A pit pony from the outgoing shift passed by, hauling a carefully packed flat of live-cut condensate. He had a string of pearls—a long row of coal scars that came from scraping bare backbones on ceiling joists day after day and having blue coal dust ground into the cuts. But Li barely noticed it; she was looking at the crystals.

They gleamed like distant stars under their heavy coating of coal dust. They looked like crystals—the miners even called them crystals—but Li knew they’d light up a quantum scan like no mere rock. They were quantum-level anomalies, an unheard of, unimagined substance that every physical law said couldn’t exist above zero Kelvin, or in an atmosphere, or in a minable, transportable, usable form. They were impossible, and they were the daily miracle that the UN worlds lived on.

But they were notoriously fragile. Blasting cracked them. Power tools damaged them. Even a hot mine fire could destroy them—though another fire, unpredictably, might burn the coal out around the crystals and leave whole subterranean cathedral vaults of them standing. It was all a skilled miner could do, working with wedges, picks, and hard-earned handicraft, to cut a strike out of the coal without ruining it. “Getting them out live,” Li’s father called it.

She reached out and brushed her fingers along the smooth upper facet of the nearest condensate as the cart passed.

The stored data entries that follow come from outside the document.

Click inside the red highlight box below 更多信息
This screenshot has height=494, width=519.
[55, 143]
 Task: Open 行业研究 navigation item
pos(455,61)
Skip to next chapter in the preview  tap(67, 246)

It felt warm as flesh. The miner, somewhere down there in the choking darkness, had gotten it out live.

* * *

Sharifi’s site lay in the newly opened Trinidad—the deeper and richer of the Anaconda’s two coal veins. It was six kilometers from Pit 3 as the crow flies, eight or more along the mine’s twisting and dipping underground passages.

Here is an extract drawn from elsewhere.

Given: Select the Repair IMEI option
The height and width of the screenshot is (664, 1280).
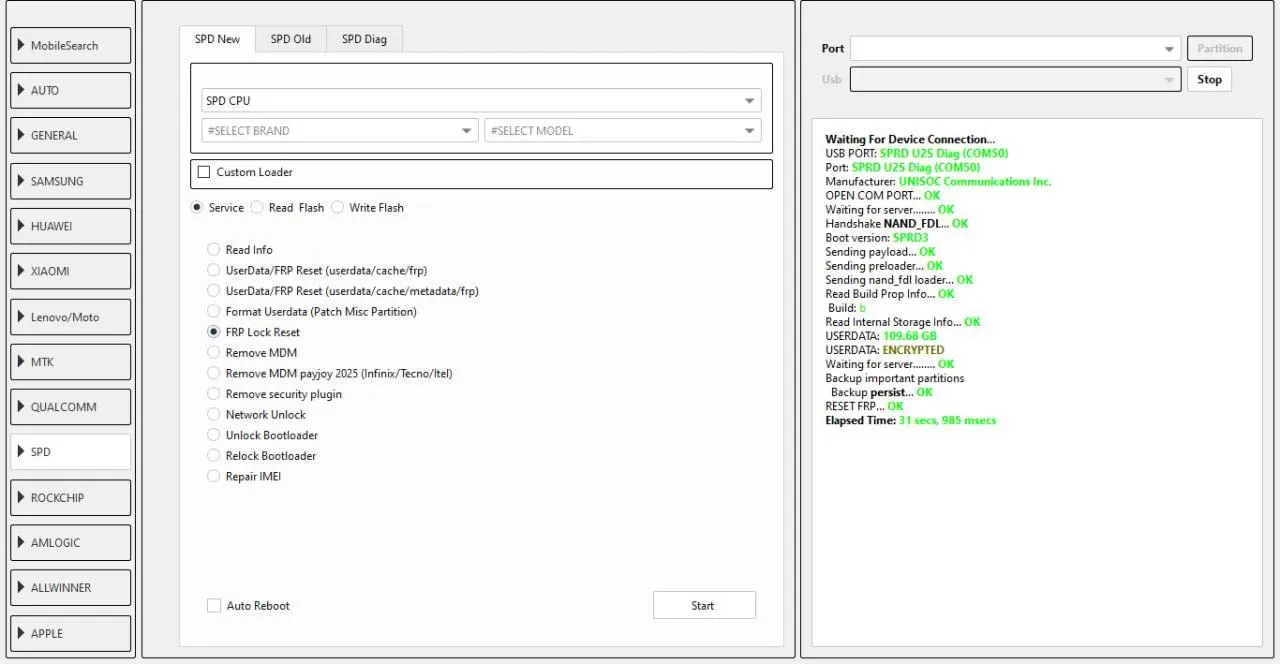Looking at the screenshot, I should tap(213, 477).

They rode the first four kilometers in a squat, neon green mine truck, rattling around like dry beans in a pot and choking on diesel exhaust. At first they drove along three-meter-by-three-meter main gangways, echoing with the metal wheels of coal carts and the ringing blows of miners’ hammers. Soon they passed into increasingly narrow drifts, cutting chambers slanting up twenty feet above their heads along near-vertical coal seams. As they moved away from the pithead, the wiring grew scantier and the lights farther apart until there was only the swinging arc of the truck’s headlights and an occasional eerie glimpse of Davy lamps gleaming above glittering eyes and coal-smudged faces.